◆ Problem details
Answer these questions from the patent page below.
1. Which company is listed as the original assignee?
2. What property of the polymeric fluid works against the surface tension forces during spinning?
3. For which polymer's trilobal filament cross sections were surface active additives used to reduce surface tension?

◆ Selection
▼

|Publication number||US5753166 A|
|Application number||US 08/734,538|
|Publication date||May 19, 1998|
|Filing date||Oct 21, 1996|
|Priority date||Apr 29, 1996|
|Also published as||CA2252714A1, CA2252714C, CN1086746C, CN1223697A, DE69709344D1, DE69709344T2, EP0900290A1, EP0900290B1, WO1997041283A1|
|Publication number||08734538, 734538, US 5753166 A, US 5753166A, US-A-5753166, US5753166 A, US5753166A|
|Inventors||J. Nelson Dalton, Bobby M. Phillips|
|Original Assignee||Eastman Chemical Company|
|Export Citation||BiBTeX, EndNote, RefMan|
|Patent Citations (8), Non-Patent Citations (2), Referenced by (20), Classifications (14), Legal Events (5)|
|External Links: USPTO, USPTO Assignment, Espacenet|
This a divisional application of application Ser. No. 08/639,229, filed Apr. 29, 1996, now abandoned.
This invention relates generally to non-round cross-sectional shaped synthetic fibers. More particularly, this invention relates to additives for polymeric fluids which preserve the cross-sectional shape of the fibers through reduction in surface tension forces of the polymeric fluids.
Certain benefits are derived from synthetic fibers having cross-sectional shapes other than round. Fluid movement, high bulk, insulation value, tactile, and visual aesthetics are some of the many benefits. These non-round cross-sectional shaped fibers are obtained from melt spinning and solvent spinning of polymeric fluids. Spinneret hole shapes are designed to provide the desired cross-sectional shape of these fibers.
During the spinning of these non-circular cross-sectional shaped fibers, surface tension forces in the spinning fluids act to deform, i.e. make circular, the cross-sectional shapes engineered into the fibers through the spinneret hole designs. However, the melt viscosity of the polymeric fluid counteracts the surface tension forces. Thus, the degree to which the original cross-sectional shapes are deformed depends on the initial value of the melt viscosity-to-surface tension ratio, as well as the intensity of solidification.
Prior art aimed at improving the retention of noncircular cross-sectional shapes in fibers includes reinforcement of the melt viscosity or reduction of the surface tension forces. Reinforcement of the melt viscosity has been accomplished by reduction of melt spinning temperature, by accelerated quenching, by increasing the molecular weight, or by modification of the chemical structure.
Reduction of the surface tension forces in polymeric fluids has been obtained for trilobal filament cross sections of nylon by the addition of surface active additives to the melt spinning process. In particular, a primary aliphatic amide of a fatty acid and an ethoxylated fatty acid markedly improved cross-sectional shape retention of nylon fibers as demonstrated in the comparative examples below.

▲

◆ Provided material

▼

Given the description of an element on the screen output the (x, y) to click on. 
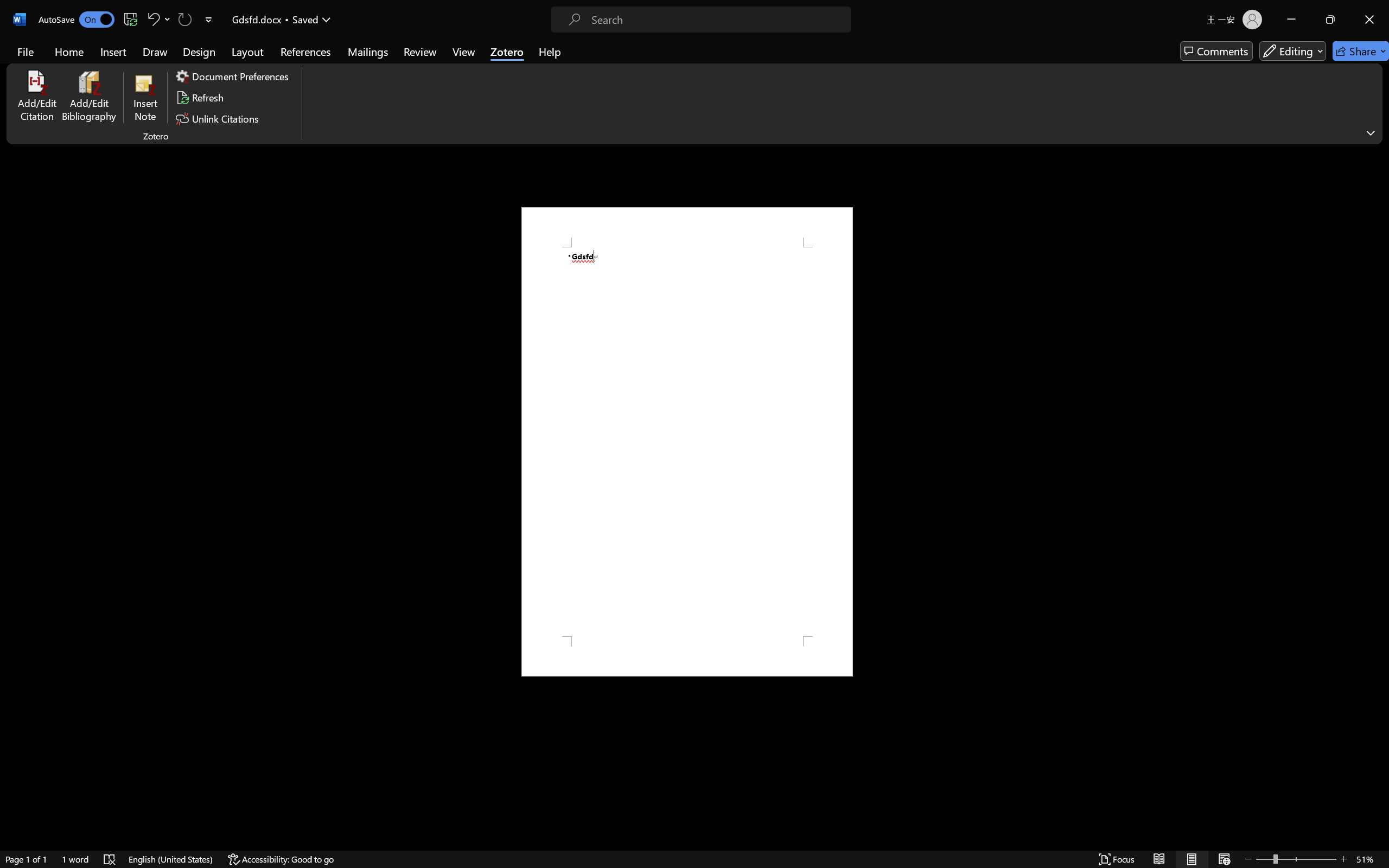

▲

◆ Solution to this problem
1. Eastman Chemical Company
2. The melt viscosity
3. Nylon